Assignment. Whatever follows the line containing "The width and height of the screenshot is (1266, 844)." in the listing below should be printed exactly, along with that line itself.

++++++++

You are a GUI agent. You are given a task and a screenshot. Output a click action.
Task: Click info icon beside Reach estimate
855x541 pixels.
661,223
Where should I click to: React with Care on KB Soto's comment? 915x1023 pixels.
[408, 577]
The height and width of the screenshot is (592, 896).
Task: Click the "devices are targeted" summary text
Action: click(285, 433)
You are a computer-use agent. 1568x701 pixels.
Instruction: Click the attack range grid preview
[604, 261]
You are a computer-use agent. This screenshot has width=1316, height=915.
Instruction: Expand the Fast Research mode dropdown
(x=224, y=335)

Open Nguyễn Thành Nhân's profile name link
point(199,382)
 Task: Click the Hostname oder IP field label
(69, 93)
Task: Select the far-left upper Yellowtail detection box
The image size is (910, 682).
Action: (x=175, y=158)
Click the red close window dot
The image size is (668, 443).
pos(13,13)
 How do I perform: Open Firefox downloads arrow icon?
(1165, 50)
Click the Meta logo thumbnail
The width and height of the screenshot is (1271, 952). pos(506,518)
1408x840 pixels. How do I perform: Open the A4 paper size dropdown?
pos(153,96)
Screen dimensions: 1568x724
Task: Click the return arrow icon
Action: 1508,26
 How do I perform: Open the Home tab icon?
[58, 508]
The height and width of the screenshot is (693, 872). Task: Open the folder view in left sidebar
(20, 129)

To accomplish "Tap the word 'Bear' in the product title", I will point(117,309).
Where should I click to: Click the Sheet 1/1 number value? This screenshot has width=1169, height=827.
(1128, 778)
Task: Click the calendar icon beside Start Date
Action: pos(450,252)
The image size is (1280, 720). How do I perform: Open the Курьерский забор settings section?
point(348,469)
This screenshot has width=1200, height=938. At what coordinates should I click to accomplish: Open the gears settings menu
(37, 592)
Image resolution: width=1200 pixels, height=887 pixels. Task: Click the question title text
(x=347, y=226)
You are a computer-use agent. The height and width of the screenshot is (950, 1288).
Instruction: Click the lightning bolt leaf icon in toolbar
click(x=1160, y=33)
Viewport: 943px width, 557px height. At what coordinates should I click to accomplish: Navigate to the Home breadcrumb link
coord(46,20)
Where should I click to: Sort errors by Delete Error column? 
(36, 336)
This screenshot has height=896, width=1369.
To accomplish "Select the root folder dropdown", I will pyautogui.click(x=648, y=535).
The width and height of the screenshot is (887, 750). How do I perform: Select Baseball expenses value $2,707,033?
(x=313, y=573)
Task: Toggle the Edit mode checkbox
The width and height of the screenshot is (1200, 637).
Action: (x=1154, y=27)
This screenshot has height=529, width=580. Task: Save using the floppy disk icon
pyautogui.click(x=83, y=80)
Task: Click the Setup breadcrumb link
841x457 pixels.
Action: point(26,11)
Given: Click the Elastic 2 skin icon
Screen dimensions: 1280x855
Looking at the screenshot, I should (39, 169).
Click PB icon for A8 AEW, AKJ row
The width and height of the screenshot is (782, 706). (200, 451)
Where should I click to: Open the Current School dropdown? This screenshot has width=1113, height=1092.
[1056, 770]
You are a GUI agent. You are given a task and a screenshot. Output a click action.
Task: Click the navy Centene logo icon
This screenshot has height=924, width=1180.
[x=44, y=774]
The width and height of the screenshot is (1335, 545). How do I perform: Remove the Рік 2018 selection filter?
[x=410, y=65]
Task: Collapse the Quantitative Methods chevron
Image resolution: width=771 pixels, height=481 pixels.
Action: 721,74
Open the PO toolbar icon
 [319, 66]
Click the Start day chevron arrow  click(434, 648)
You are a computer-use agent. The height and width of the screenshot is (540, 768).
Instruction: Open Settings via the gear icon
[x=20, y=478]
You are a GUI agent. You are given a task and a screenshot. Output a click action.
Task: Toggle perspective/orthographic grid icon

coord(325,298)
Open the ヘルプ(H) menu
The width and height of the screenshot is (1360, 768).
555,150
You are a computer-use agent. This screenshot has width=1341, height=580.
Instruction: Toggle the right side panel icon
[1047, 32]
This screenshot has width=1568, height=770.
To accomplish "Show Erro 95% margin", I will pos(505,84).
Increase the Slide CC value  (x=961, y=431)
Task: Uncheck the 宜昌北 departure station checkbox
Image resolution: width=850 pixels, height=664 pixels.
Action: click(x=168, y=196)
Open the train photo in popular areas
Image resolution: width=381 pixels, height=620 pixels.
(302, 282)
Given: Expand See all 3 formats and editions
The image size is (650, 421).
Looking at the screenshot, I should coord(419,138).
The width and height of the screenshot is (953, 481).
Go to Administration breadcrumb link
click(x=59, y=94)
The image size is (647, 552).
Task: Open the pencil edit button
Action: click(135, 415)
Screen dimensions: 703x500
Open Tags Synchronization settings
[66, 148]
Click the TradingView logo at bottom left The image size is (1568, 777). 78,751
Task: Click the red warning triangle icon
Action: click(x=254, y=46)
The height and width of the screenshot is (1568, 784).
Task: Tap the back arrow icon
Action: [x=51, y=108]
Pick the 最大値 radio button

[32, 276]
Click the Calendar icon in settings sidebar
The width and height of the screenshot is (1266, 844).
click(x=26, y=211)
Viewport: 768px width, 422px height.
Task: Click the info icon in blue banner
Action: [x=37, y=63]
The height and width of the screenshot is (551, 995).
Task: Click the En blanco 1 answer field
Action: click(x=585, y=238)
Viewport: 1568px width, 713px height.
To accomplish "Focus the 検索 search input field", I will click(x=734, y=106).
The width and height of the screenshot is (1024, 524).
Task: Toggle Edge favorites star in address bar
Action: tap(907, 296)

++++++++

Solution for this exercise.
The width and height of the screenshot is (1266, 844).
click(x=26, y=211)
Viewport: 768px width, 422px height.
Task: Click the info icon in blue banner
Action: [x=37, y=63]
The height and width of the screenshot is (551, 995).
Task: Click the En blanco 1 answer field
Action: click(x=585, y=238)
Viewport: 1568px width, 713px height.
To accomplish "Focus the 検索 search input field", I will click(x=734, y=106).
The width and height of the screenshot is (1024, 524).
Task: Toggle Edge favorites star in address bar
Action: tap(907, 296)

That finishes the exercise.